Work instructions:
Rewrite the data below, replacing "Settings" with "Preferences" and keeping everything else the same.

Data provided:
....

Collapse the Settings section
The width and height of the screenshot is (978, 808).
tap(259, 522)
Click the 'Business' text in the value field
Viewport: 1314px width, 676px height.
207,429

....

Reply:
Collapse the Preferences section
The width and height of the screenshot is (978, 808).
tap(259, 522)
Click the 'Business' text in the value field
Viewport: 1314px width, 676px height.
207,429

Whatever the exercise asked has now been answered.